A psicologia e toda e qualquer terapia partem do princípio de que contradição é para ser superada, resolvida, eliminada para se viver feliz. A orientação espiritual (entendendo o espiritual como Espírito do Senhor e o seu santo modo de operar  = o que e como viveu Deus encarnado, Jesus Cristo) tem por princípio: contradição (a cruz) é para ser recebida e ser pesquisada até o fundo, e ali no fundo ser tocado por um renascimento “radical” (-da raiz-), operado pelo próprio Jesus Cristo e assim morrer com ele e com ele ressuscitar (texto do grão de trigo). Isso ouvido pela terapia, parece suicídio, masoquismo, resignação passiva, resignação ou entrega à sacrificação de si. É uma grande equivocação e preconceito. A essa equivocação e preconceito terapêutico não se pode limpar, a partir e no projeto da busca do ideal, pois o ideal em si não é outra coisa do que a projeção da minha concepção da vida, a partir e dentro do modo de ser que  pode ser descrito como o modo de ser das ciências positivas. A maneira adequada, própria de superação desse modo projetivo de interpelação produtiva não é abandonar tudo isso e ir morar num outro ideal, cujo modo de ser não difere do anterior, pois está ainda na estruturação do ideal objetivo, projetivo. Aqui, psicologicamente, se eu não agüento no momento certa concretização da vida, posso tranquilamente buscar outra concretização, na medida em que isso nos é possível dentro da nossa limitação humana histórica. E, na vida, e também na vida religiosa a maioria vive somente trocando de lugar, e não permanece na própria contradição, fraqueza e chateação como encruzilhada, onde seria necessário colocar os pés juntos e girar ali, até que se comece a afundar e ir para o fundo (cf. I Fioretti). Uma vez no fundo, pode mudar lugares na superfície ou ficar no mesmo lugar, está se avançando para uma nova dimensão. E isso me abre uma realização inaudita, que por quem não permaneceu com cuca legal na encruzilhada, não pode nem sequer ser imaginada. E no fundo tanto faz se a contradição vem de uma pessoa, do tempo, de um acidente, da maldade ou bondade de uma pessoa ou da comunidade. Tudo isso é só superfície. Nessa compreensão mais vasta e profunda do ser cristão, tudo que vem, seja de bom ou seja de ruim (segundo a minha avaliação), vem do desafio para aprendizagem de um único Mestre, Cristo que usa de todos os meios para me envolver na pesquisa do único caminho, verdade e vida de uma vocação (chamada) inaudita.

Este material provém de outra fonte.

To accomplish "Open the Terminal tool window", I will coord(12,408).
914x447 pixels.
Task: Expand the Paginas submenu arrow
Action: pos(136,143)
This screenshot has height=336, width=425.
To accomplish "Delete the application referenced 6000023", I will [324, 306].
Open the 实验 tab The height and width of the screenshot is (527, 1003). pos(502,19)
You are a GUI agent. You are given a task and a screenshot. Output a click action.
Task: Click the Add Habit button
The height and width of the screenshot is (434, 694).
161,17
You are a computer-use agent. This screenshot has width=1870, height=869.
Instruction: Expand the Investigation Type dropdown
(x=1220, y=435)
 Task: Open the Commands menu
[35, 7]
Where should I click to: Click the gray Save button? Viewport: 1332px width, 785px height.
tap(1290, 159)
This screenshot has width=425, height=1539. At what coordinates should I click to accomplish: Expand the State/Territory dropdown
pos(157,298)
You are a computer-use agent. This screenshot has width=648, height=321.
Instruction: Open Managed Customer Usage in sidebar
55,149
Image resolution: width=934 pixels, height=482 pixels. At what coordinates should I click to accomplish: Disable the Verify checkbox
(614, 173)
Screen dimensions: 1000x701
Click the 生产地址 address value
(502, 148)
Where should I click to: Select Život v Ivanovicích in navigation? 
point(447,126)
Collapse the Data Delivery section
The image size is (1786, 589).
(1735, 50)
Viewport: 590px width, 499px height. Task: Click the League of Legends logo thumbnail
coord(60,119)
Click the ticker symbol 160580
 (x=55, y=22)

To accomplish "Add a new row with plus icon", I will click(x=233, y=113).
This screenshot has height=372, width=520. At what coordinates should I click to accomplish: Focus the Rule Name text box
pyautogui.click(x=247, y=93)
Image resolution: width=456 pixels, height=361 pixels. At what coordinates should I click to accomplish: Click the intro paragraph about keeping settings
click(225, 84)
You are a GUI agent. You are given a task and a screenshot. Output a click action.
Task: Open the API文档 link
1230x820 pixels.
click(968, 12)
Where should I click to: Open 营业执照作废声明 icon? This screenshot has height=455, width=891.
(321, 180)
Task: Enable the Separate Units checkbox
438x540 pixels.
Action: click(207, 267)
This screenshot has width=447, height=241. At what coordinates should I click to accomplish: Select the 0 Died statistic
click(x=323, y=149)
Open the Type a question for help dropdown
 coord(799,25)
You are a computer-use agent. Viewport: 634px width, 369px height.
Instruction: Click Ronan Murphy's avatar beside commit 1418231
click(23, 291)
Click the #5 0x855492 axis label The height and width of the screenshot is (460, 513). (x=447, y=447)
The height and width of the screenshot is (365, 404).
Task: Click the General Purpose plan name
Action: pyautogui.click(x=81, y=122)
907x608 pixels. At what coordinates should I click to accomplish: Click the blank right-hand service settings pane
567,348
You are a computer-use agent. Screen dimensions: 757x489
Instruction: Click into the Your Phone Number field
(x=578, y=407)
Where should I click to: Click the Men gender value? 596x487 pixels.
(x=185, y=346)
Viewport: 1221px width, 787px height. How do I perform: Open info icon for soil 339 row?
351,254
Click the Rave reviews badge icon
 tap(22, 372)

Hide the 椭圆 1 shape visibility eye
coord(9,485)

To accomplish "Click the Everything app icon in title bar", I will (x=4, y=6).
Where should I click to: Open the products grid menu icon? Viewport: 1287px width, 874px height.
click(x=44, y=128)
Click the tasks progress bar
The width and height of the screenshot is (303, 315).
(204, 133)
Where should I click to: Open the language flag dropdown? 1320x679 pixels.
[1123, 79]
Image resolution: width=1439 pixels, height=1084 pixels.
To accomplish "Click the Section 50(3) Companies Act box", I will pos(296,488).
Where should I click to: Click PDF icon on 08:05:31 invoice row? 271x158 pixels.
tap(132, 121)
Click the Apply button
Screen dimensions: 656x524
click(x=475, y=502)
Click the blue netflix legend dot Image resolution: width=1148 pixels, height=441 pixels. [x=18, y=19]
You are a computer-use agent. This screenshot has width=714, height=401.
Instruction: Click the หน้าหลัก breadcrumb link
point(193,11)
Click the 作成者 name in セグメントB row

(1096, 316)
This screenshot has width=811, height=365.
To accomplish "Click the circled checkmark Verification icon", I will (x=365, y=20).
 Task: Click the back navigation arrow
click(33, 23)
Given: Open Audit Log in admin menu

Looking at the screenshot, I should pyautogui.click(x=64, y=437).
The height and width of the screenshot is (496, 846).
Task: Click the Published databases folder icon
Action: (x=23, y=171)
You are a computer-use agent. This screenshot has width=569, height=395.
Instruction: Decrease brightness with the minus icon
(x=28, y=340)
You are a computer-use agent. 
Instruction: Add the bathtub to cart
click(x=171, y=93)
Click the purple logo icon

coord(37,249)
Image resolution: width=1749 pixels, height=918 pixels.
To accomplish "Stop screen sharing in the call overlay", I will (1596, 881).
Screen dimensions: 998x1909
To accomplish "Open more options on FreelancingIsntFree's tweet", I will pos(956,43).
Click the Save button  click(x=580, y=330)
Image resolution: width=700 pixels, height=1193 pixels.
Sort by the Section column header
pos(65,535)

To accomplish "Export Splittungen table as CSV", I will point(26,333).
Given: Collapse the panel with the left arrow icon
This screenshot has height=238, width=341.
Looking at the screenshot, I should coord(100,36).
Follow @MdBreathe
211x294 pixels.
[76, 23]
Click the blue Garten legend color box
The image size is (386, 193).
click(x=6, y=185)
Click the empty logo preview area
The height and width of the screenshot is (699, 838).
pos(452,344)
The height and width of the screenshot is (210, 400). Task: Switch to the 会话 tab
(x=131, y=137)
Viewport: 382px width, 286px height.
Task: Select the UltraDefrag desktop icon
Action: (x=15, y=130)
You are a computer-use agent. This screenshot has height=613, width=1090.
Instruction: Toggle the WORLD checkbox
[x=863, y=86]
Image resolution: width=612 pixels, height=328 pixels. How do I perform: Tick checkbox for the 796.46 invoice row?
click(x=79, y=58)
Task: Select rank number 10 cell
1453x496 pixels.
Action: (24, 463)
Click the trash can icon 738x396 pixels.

Experimente pensar nessa direção, até o seguinte encontro de reflexão.


(Esse texto e reflexão foram enviados para várias pessoas que queriam ir para o encontro, mas não o puderam por contradições de vários tipos. Quem de alguma forma entendeu essa reflexão chutada e meio confusa, é como se tivesse participado ou até mais, do encontro de Araraquara).